■ **Source document**:
◇ ◇ ◇ ◇ ◇

250 West 88th Street

View of 250 West 88th Street from north east; Courtesy NYC Municipal Archive

The Metropolitan

by Tom Miller

Real Estate developer William J. Merritt often acted as his own architect, designing rows of middle-class homes on the Upper West Side in the late 19th century.  But when he planned an apartment building on the southwest corner of the Boulevard (later Broadway) and 88th Street in 1895, he turned to an established architectural firm, Little & O’Connor, to design it.

The plans, filed in January 1895, called for a “7-story brick, blue[stone] and limestone apartment house” to cost $300,000 to construct (nearly $10 million in 2022).  Completed in 1896, the Metropolitan Apartment Hotel had retail space on the avenue.  Its residential entrance within a double-height arch crowned with fluted keystones, sat demurely away from the busy Boulevard, at 250 West 88th Street.

The high-toned residents of the Metropolitan enjoyed the latest in amenities, like elevator service.  Unfortunately, that resulted in a tragic accident on September 7, 1897.  The engineer (or maintenance man), Frederick Reynolds had work to do on the elevator, so he sent it to the second floor and lowered a ladder into the shaft.  While he was working, reported The Sun, “somebody got on the elevator car…and lowered it.  Reynolds was crushed under it, and his breast bone and six ribs were broken.”

Lucy Field and her sister Susan were born nearly ten years apart—in 1851 and 1860 respectively.  They came from an old English family in America, tracing their ancestors here to the 17th century.  Despite the difference in their ages, the women were obviously very close.  Lucy and her husband lived in the Metropolitan Apartments in 1901, as did Susan and her husband, Charles Lee.

MacDonald saw the disabled vehicle just in time to shut off his motor, but not soon enough to bring the car to a stop.

Before Henry Ford’s Model T appeared in 1908, automobiles could be afforded only by the upper classes.  Among those privileged vehicle owners in 1905 was resident Ronald H. MacDonald.  But machines and horses often made bad road partners.  On Christmas Eve that year, MacDonald was driving along the Pelham Road.  Further up the road, Joseph Trainor and his wife were having a problem.  The running gear of their runabout—a buggy pulled by one horse—had snapped, frightening the horse.  The New York Press reported, “Mr. Trainor was afraid to leave the reins out of his hands long enough to go to the animal’s head and quiet it, and Mrs. Trainor volunteered to do so.”  Just as she reached the horse, MacDonald’s vehicle appeared out of the darkness.

◇ ◇ ◇ ◇ ◇

■ **Given information**:

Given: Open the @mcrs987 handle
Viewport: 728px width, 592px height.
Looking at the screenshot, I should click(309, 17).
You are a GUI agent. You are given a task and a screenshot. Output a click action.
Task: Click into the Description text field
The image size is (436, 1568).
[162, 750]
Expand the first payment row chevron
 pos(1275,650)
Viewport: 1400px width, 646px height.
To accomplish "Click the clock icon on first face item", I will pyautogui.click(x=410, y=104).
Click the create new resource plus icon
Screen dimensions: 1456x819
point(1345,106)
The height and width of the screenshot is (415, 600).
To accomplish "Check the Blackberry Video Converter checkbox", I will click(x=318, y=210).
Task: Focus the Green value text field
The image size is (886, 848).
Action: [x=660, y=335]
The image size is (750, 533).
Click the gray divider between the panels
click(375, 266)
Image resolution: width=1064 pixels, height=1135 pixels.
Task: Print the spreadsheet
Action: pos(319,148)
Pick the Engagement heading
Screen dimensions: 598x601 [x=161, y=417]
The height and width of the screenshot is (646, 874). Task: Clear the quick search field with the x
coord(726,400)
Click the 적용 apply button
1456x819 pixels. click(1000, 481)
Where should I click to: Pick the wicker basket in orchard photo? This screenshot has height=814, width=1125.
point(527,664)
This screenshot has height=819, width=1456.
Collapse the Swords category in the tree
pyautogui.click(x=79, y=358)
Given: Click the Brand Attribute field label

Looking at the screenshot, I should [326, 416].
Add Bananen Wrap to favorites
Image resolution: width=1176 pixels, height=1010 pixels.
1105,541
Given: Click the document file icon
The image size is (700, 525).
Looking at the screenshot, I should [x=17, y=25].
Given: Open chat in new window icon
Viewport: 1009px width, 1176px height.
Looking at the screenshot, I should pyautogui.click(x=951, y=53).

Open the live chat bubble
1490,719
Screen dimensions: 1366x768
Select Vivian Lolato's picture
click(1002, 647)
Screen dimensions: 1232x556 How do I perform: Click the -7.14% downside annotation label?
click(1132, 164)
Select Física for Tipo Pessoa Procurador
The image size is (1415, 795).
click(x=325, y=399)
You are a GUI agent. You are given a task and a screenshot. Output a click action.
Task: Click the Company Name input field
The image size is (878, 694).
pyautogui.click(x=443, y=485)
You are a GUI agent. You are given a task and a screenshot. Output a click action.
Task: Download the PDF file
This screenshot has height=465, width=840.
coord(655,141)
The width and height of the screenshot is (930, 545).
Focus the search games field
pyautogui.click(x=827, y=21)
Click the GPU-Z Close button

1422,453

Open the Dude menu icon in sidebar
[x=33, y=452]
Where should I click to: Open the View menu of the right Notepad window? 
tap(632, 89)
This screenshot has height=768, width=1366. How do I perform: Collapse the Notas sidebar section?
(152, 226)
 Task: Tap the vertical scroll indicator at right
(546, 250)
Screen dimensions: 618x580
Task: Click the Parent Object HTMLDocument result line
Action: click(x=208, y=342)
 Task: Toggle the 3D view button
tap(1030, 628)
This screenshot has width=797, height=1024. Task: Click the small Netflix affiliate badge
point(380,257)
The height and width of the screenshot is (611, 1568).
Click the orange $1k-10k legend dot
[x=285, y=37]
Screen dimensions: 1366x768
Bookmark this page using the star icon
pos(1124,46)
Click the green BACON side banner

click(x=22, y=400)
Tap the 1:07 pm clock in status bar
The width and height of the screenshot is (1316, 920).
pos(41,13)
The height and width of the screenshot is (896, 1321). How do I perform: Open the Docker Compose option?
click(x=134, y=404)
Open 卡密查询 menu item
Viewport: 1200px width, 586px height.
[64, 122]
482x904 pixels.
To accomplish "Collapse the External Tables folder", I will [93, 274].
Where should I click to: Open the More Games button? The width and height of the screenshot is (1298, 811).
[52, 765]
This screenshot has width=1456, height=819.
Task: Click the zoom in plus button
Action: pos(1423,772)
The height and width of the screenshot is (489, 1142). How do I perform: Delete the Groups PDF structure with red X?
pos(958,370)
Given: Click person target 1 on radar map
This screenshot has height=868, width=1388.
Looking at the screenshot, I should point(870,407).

◇ ◇ ◇ ◇ ◇

■ **The problem**: In the history of 250 West 88th Street, which architectural firm did William J. Merritt hire to design the apartment building?

■ **Output below**: Little & O’Connor